Amid cool winds and occasional light showers, hundreds of people circled the pebbly paths of Meridian Hill Park in Northwest Washington on Sept. 26 in a walk that organizers hoped would help stop human sex and labor trafficking in the District.

Entertainers, activists, policymakers and a human-trafficking survivor spoke to more than 600 people. The crowd often fell silent during narratives depicting some of the brutalities suffered by the victims.

"People are beginning to realize that immigrants, minorities and minors are being enslaved right here in the District," said Mark Lagon, executive director of Polaris Project, a Washington-based organization working with D.C. officials to end coercive labor and sex exploitation.

"Whether it's Latina women found in a brothel, Chinese women found in a massage parlor or African American teens, they're all human-trafficking victims," Lagon said.

Over the past decade, organizations have been joining forces to end what they are calling modern-day slavery in the District.

The D.C. Human Trafficking Task Force, which has been investigating human trafficking since 2004, said that in the first six months of this year, it identified more than 50 victims of trafficking in the District, about 15 of whom were minors. Most of the victims were found through reports from nonprofit groups or law enforcement operations.

Inspector Brian Bray, commanding officer of the D.C. police's Narcotics and Special Operations Division and a member of the task force, said the District is not considered a hub city for human trafficking but is more of a destination city.

"Trafficked persons are generally transported to D.C. from other areas like New York City and Baltimore," Bray said. New York and Miami are considered to be the main East Coast hub cities for human trafficking, and the most common form in the District is commercial sex trafficking, he said.

"This walk is really highlighting an issue that hits close to home," said Tina Frundt, 35, a sex trafficking survivor and founder of Courtney's House, a D.C.-based organization that assists victims.

The walk was organized by D.C. Stop Modern Slavery as a local expression of a national campaign spearheaded by Stop Child Trafficking Now. Frundt recently formed a team to do late-night street outreach work on weekends. She said that in the past 2 1/2 months, the Courtney's House crisis hotline has received 100 phone calls and identified 85 suspected traffickers.

Frundt and other activists are awaiting revisions to the District's Prohibition Against Human Trafficking Act of 2009 that, if passed, would make human trafficking a separate crime and increase penalties for offenders and support for victims.
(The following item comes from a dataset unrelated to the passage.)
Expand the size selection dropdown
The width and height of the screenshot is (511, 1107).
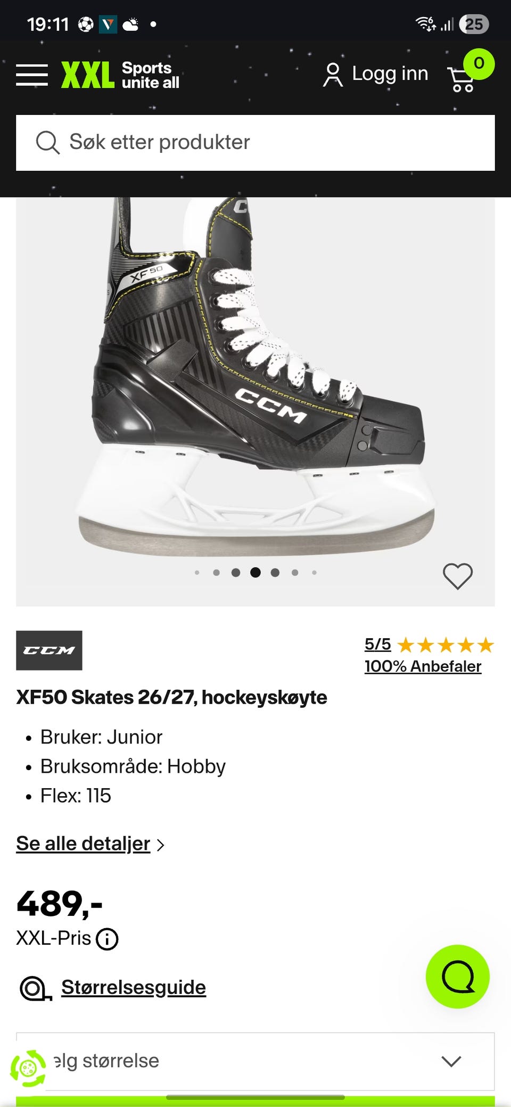tap(256, 1061)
"The current law is not as clean as it should be, because it wasn't written with human [sex] trafficking in mind," said D.C. Council member Phil Mendelson (D-At Large), the author of the bill, which was introduced in January. Mendelson said that, for example, without human trafficking being considered a crime in itself, someone who is forcing a child or adult into commercial sex or labor acts might be charged with kidnapping or pimping and pandering, which carry a lesser punishment than would a human-trafficking violation.

EleSondra DeRomano, 43, another survivor of the sex trade, said she had traveled from Ohio to attend the walk. She said she had been exposed to sex and drug trafficking since birth. She said that her mother was a prostitute and her father was a pimp and that she was forced into sex trafficking at 11. After escaping the system 15 years ago, she, too, launched an organization that provides services for sex-trafficking victims.

She said that she thinks the D.C. bill would serve the city well but that more needs to be done. "We need as many bills as we can get, but along with prosecuting the pimps, we need to also be prosecuting the Johns," DeRomano said.